# Melafix and urchins?



## carmenh (Dec 20, 2009)

Does anyone know if Melafix affects urchins badly? I'm using it in a tank with my fugu puffer for an injury he sustained and all of a sudden the urchin I haven't seen for the 6 months I've had him is in the top corner :-( I have another tank I could move him to but he may not survive that (it's quite different, much warmer and less salinity) and has a more aggressive puffer in it so I don't want to do it unless I have to...

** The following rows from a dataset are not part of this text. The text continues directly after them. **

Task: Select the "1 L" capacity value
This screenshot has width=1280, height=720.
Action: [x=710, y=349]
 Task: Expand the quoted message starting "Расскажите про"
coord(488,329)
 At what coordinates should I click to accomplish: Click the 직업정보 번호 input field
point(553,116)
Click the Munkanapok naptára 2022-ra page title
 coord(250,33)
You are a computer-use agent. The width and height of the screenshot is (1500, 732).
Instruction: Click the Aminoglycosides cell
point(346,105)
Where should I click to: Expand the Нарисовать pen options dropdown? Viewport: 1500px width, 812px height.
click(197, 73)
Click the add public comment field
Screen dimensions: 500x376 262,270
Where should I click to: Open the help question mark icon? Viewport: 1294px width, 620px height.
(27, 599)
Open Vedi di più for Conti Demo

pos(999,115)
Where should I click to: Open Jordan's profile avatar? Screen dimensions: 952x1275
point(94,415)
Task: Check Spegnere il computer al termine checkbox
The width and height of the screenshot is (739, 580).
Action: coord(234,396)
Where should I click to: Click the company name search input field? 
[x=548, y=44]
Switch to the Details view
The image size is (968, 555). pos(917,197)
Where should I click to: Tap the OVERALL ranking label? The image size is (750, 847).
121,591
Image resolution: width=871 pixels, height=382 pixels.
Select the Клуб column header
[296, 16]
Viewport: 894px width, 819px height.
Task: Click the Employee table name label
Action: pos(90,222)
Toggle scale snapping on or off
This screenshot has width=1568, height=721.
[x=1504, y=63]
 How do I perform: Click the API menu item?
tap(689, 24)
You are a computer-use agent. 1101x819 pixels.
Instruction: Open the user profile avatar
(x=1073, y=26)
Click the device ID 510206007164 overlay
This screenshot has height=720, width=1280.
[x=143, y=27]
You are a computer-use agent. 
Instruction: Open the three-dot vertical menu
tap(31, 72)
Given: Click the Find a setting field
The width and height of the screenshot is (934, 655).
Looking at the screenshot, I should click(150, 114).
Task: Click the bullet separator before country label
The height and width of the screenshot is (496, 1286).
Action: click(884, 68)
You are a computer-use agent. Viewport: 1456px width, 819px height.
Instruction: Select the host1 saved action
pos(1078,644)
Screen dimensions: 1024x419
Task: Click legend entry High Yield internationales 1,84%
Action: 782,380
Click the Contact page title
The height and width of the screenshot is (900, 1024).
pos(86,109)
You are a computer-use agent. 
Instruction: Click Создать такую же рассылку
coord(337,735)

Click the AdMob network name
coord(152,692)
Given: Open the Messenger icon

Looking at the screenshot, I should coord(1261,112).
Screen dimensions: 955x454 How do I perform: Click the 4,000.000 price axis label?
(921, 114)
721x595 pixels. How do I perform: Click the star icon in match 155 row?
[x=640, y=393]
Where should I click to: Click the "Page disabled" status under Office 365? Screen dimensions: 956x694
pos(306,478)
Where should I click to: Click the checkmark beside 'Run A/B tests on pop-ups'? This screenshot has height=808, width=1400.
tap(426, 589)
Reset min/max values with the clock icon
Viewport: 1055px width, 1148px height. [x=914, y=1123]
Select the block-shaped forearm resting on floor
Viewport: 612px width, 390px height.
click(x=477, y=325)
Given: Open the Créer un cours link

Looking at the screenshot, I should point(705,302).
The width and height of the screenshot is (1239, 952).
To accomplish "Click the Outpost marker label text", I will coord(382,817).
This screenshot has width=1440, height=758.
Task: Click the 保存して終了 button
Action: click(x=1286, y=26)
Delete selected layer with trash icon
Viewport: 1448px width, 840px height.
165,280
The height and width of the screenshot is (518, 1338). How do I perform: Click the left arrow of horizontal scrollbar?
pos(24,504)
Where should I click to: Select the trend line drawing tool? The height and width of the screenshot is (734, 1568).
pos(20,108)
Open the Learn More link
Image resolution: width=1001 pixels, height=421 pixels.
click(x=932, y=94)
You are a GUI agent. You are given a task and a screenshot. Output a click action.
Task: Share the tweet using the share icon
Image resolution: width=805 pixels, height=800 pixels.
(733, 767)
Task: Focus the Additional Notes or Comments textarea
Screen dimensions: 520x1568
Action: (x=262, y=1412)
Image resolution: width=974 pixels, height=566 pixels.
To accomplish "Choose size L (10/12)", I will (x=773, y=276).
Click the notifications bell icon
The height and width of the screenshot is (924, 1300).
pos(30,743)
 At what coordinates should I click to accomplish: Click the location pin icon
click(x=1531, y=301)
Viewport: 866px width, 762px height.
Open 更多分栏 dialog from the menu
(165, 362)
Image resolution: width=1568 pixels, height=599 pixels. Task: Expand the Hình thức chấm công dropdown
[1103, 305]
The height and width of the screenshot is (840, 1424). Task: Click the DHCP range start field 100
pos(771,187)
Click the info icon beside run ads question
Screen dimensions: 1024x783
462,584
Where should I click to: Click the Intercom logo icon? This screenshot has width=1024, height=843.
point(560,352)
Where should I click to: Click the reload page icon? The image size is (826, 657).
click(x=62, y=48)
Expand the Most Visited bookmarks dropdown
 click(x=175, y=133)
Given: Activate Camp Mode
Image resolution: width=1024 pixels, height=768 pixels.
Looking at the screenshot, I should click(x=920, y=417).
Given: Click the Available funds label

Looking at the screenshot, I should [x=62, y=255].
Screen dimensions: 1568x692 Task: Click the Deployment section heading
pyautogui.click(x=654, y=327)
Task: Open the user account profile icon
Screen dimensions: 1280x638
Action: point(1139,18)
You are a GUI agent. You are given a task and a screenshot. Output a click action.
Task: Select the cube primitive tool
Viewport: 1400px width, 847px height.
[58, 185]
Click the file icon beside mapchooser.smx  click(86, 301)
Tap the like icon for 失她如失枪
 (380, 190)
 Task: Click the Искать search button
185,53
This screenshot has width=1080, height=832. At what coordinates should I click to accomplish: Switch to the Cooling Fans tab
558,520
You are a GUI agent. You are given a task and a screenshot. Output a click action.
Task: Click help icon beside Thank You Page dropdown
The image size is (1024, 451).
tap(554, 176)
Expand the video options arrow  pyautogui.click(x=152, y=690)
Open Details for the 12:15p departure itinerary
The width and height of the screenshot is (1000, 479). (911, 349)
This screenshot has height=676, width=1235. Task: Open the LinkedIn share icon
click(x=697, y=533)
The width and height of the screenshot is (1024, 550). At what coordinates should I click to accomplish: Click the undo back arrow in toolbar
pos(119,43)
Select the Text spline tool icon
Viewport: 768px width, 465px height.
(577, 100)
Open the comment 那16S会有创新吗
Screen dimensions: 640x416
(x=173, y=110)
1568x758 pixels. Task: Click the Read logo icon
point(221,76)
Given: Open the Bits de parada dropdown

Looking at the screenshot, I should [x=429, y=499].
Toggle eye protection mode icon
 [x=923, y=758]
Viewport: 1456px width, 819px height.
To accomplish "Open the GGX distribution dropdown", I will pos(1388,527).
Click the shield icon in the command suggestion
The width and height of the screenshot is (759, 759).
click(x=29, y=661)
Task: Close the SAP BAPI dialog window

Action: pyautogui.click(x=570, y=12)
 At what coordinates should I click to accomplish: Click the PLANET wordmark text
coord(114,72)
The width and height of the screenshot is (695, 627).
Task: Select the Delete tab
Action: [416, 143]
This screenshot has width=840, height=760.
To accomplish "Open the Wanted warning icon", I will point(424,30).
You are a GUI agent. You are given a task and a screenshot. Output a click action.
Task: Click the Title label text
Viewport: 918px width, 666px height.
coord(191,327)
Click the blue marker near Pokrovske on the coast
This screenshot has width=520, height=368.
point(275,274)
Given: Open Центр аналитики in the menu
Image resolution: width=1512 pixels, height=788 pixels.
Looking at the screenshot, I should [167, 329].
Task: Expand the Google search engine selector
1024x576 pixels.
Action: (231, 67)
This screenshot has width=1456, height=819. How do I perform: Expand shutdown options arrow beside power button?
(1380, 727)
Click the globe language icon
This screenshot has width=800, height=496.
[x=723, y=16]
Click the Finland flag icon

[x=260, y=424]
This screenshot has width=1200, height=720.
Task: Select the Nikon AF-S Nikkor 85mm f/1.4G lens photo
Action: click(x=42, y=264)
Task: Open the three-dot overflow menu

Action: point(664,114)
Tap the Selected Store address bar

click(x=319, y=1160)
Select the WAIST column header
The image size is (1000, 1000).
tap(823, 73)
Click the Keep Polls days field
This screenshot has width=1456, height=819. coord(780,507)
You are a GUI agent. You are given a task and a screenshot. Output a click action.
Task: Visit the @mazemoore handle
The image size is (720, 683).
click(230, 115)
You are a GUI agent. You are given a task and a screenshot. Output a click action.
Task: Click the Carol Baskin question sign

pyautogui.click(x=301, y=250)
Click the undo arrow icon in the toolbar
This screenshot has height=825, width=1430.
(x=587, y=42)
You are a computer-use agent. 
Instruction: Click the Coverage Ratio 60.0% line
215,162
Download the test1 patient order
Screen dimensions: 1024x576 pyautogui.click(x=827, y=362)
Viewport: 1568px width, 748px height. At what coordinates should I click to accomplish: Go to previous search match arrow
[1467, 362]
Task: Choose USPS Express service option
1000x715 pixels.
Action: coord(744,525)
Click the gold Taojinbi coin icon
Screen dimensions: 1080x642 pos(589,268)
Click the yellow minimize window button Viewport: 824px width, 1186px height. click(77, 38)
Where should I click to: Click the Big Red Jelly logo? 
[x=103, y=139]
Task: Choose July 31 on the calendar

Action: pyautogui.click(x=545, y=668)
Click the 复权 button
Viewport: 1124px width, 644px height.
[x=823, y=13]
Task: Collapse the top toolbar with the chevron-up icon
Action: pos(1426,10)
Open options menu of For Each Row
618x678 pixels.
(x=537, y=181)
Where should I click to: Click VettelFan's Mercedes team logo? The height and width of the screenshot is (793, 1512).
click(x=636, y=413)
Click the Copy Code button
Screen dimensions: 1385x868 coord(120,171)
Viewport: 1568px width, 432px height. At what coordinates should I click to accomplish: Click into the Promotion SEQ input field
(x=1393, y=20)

edit: it does say on the bottle that it's salt water and reef safe and will not harm inverts, corals, anemones, just hoping urchins aren't an exception


----------



## wtac (Mar 17, 2006)

What the generally feed on is whatever is growing on the LR. Hopefully you have some LR with some "growth" on it. The urchin will be fine with the Melafix and they do once in awhile "hang out" at the waterline. Funny creatures they are . 
HTH


----------



## ameekplec. (May 1, 2008)

One thing to keep in mind with those meds is that they can lower the dissolved oxygen in the water, so if your surface exchange isn't very good, kick it up so the water stays fully oxygenated.


----------



## carmenh (Dec 20, 2009)

Thanks all, I'm running an empty aquaclear 70 full time to help with that, and overskimming (HOB, no sump) into a bucket 2 x per day as a way of doing small water changes. That, due to the melafix, seems to be sending out lots of bubbles which I'm sure help.
It's a 90g tank with about 120lb of mature live rock with a fair amount of coraline and lots of buggies, so I think he's ok. He is* very cute...he was the best hitchhiker I've had


----------



## wtac (Mar 17, 2006)

It's cool the way urchins leave a trail of where they have munched but can be a PITA knocking corals off the ledge *shakes fist*...LOL!


----------



## UnderTheSea (Jun 2, 2008)

Why wouldn't you QT your puffer instead of dosing chemicals in your entire setup?


----------



## carmenh (Dec 20, 2009)

I didn't want to move him because he is prone to "panic attacks" at best of times and more so when you muck with the tank or try to net him. I didn't want to risk him further injuring himself. Although I hope everything else survives, he is absolutely, indisputably my primary concern...he's my fave fish EVER


----------